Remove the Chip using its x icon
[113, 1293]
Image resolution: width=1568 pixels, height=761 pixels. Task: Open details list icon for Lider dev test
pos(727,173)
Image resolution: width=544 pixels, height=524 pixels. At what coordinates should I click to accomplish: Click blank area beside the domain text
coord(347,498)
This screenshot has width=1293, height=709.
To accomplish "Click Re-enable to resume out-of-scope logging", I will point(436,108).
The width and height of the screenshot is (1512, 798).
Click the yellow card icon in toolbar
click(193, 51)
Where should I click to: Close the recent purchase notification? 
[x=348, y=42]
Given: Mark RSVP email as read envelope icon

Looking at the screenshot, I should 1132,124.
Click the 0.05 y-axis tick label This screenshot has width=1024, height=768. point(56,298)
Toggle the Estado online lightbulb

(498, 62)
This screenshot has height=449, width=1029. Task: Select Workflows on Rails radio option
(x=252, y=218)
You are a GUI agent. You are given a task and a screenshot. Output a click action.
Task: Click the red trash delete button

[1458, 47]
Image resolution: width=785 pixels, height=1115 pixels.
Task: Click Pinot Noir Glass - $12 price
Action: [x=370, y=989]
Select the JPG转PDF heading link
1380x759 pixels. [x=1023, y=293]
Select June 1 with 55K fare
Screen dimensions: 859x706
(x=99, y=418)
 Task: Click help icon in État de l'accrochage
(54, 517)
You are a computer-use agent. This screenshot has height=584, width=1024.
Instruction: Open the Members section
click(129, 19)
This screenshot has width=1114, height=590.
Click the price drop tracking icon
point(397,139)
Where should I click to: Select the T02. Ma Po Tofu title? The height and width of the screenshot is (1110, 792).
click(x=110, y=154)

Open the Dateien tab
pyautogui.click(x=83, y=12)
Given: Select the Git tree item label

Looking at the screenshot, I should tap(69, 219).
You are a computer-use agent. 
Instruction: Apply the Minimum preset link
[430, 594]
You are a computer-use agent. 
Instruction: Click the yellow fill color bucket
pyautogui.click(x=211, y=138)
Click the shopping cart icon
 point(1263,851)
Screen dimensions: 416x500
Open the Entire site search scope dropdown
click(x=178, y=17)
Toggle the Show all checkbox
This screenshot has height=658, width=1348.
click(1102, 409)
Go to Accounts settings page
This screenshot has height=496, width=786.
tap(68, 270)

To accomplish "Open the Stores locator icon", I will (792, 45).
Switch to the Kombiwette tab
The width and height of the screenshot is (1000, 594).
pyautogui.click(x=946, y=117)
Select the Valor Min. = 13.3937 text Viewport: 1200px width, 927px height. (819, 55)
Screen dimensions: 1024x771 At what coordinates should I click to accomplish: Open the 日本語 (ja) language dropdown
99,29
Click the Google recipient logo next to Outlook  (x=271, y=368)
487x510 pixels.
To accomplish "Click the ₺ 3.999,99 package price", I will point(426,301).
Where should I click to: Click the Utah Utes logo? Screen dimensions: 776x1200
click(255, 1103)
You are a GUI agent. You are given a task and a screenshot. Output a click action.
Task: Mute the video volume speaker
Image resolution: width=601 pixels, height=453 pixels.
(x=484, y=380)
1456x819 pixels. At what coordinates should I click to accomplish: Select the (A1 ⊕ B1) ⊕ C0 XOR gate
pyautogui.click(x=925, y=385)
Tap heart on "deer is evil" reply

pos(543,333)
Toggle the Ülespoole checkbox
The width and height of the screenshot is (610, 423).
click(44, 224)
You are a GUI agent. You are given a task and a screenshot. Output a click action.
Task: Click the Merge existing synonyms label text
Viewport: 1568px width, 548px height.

Task → Copy out, from the listing above, every line that contains the word "Viewport".

Response to the task →
Select the Valor Min. = 13.3937 text Viewport: 1200px width, 927px height. (819, 55)
Viewport: 1568px width, 548px height.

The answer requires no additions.